Monthly Archive for February, 2007

Irish Blog Awards voting open

You can now vote for your desired winners in the Irish Blog Awards to be held next month… Congratulations to our own Ina O’Murchu who made the shortlist for Best Technology Blog!

IIA Blog: Adding Structure to Blog Posts

My latest IIA guest blogger post is now available. It’s a fairly light but lengthy piece about adding structure to blog posts. I’ll talk about semantic blogging next time…

Adding Structure to Blog Posts

(Originally posted by John Breslin on the IIA Blog.)

As you probably know (since you’re reading this!), blogs are [usually open access] websites which contain periodic time-stamped posts (in reverse chronological order) about a particular genre or touching on a number of topics of interest. They range from individual’s online diaries or journals to promotional tools used by companies or political campaigns, and many allow public commenting on their posts. They are also starting to cross the generation gap - your kids might have a blog on Bebo, you may blog yourself and your parents could be reading or commenting on your posts.

The growth and takeup of blogs over the past four years has been dramatic, with a doubling in the size of the blogosphere every six or so months (according to statistics from Technorati). Over 100,000 blogs are created every day, working out at about one a second. Nearly 1.5 million blog posts are being made each day, with over half of bloggers contributing to their sites three months after the blog’s creation.
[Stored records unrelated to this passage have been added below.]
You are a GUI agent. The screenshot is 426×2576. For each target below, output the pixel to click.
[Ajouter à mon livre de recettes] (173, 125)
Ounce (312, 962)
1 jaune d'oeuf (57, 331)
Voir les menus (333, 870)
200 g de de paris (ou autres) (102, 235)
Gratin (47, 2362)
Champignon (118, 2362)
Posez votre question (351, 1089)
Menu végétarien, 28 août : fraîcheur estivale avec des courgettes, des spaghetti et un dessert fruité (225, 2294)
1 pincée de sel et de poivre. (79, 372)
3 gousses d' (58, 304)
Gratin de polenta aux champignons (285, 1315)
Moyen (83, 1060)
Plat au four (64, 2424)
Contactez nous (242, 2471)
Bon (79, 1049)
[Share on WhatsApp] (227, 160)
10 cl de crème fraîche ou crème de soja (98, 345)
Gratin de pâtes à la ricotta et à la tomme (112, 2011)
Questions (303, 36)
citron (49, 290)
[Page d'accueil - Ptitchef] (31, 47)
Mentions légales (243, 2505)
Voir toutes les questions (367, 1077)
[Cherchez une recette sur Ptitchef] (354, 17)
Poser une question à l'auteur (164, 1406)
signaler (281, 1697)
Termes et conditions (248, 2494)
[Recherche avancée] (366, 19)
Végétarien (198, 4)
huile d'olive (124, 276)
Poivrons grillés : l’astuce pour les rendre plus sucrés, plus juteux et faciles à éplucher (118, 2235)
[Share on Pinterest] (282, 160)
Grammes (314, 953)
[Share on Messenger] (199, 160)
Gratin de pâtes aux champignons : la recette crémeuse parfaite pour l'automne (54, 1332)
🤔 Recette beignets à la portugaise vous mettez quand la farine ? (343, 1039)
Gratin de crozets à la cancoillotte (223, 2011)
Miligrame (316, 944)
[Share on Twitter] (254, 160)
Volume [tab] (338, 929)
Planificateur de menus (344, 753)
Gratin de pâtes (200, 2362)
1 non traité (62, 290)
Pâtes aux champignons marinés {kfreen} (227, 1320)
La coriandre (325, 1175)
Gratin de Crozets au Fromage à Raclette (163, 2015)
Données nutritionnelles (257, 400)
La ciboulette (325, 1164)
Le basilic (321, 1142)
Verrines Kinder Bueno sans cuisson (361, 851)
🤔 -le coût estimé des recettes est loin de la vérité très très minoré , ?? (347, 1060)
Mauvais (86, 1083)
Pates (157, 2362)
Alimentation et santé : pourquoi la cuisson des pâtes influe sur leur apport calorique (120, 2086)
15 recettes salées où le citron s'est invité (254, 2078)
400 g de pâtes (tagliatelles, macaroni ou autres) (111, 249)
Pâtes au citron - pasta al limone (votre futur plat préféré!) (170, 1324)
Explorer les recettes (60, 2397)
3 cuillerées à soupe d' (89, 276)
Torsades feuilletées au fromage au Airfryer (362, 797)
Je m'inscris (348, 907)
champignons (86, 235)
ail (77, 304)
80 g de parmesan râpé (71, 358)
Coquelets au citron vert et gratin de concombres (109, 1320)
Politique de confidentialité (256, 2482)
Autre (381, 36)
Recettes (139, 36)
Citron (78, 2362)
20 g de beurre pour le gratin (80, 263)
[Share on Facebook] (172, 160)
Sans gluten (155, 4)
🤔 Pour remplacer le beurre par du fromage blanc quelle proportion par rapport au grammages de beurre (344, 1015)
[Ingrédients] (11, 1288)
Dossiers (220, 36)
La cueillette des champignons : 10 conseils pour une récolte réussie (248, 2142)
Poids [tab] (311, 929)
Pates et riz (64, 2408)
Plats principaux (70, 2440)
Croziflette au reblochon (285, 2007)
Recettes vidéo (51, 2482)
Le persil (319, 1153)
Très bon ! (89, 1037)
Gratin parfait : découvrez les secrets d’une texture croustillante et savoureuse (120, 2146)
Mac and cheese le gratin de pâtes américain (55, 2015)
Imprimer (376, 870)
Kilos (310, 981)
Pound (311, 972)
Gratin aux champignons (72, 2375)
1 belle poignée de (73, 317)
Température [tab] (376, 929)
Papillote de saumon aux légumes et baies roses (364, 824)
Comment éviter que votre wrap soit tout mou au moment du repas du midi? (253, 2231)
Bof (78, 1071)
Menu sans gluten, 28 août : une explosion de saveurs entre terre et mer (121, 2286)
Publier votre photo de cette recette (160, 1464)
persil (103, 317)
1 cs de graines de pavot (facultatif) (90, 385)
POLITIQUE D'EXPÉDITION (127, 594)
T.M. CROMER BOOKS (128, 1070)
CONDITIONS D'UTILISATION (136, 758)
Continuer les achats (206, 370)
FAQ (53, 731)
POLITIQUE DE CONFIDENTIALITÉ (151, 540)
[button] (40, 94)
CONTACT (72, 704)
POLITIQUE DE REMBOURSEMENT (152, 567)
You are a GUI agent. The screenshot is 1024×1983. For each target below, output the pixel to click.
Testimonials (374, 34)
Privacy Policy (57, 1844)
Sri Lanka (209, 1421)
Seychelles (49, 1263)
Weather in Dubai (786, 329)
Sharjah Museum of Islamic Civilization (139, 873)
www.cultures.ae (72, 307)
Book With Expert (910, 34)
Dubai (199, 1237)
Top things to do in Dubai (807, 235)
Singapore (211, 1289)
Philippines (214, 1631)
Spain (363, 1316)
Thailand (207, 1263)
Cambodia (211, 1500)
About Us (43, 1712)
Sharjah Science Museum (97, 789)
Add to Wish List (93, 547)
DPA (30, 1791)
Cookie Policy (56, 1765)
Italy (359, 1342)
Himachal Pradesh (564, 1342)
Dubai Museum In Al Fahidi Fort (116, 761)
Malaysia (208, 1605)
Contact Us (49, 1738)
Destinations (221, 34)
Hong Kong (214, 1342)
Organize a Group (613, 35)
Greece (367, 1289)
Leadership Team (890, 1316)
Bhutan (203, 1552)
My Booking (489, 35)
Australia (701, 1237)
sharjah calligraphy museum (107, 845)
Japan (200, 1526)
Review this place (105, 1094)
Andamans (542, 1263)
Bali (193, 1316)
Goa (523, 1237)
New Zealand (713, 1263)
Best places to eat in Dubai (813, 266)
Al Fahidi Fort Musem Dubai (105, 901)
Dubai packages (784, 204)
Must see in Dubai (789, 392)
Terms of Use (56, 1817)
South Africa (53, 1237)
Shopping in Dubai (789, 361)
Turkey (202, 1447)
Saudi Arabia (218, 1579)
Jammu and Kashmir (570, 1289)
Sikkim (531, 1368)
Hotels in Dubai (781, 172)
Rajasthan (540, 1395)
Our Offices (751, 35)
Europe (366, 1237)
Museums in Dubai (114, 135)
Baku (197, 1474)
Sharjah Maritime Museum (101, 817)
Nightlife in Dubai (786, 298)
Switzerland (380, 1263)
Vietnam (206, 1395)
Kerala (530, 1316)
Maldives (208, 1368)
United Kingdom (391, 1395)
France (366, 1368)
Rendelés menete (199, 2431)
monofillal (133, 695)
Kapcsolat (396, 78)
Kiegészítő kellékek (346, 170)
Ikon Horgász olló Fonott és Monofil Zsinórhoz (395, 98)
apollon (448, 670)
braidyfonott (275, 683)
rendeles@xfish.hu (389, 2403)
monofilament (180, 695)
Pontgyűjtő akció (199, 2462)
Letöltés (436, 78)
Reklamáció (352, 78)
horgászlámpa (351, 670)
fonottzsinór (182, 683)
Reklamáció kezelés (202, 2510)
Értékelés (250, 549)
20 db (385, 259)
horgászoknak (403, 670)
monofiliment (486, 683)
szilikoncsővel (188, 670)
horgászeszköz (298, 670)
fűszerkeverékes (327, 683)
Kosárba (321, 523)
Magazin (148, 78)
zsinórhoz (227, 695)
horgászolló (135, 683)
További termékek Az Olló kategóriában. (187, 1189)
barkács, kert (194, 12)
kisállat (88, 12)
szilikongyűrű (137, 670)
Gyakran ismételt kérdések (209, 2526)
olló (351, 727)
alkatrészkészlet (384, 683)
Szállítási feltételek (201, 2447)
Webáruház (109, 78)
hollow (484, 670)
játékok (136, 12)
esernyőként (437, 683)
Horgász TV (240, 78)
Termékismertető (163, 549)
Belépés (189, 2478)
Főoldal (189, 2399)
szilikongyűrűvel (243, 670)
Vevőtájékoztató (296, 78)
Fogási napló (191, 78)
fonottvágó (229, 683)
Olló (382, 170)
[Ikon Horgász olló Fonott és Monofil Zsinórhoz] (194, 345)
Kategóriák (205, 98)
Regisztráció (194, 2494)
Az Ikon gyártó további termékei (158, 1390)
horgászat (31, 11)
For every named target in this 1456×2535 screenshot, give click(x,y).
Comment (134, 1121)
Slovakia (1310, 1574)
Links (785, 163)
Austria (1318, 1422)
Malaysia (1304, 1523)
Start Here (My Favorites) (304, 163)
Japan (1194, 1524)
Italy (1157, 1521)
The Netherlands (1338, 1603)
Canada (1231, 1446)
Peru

Similar to accidentally wandering onto message boards and web-enabled mailing lists, when you’re searching for something on the Web, you may often happen across a relevant entry on someone’s blog. RSS feeds are also a useful way of accessing information from your favourite blogs, but they are usually limited to the last 15 entries, and don’t provide much information on exactly who wrote or commented on a particular post, or what the post is talking about. Some approaches like SIOC aim to enhance the semantic metadata provided about blogs, forums and posts, but there is also a need for more information about what exactly a person is writing about. If you’re searching for particular information in or across blogs, it’s often not that easy to get it because of “splogs” (spam blogs) and the fact that the virtue of blogs so far has been their simplicity - apart from the subject field, everything and anything is stored in one big text field for content. Keyword searches may give some relevant results, but useful questions such as “find me all the restaurants that bloggers reviewed in Dublin with a rating of at least 5 out of 10″ cannot be posed, and you cannot easily drag-and-drop events or people or anything (apart from URLs) mentioned in blog posts into your own applications.

I’m going to talk about two approaches to tackle this issue of adding more information to posts, so that queries can be made and the things that people talk about can be reused in other posts or applications, because not everyone is being served well by the lowest common denominator that we currently have in blogs. The first is called structured blogging and the second semantic blogging. (I’ll cover semantic blogging in my next installment…)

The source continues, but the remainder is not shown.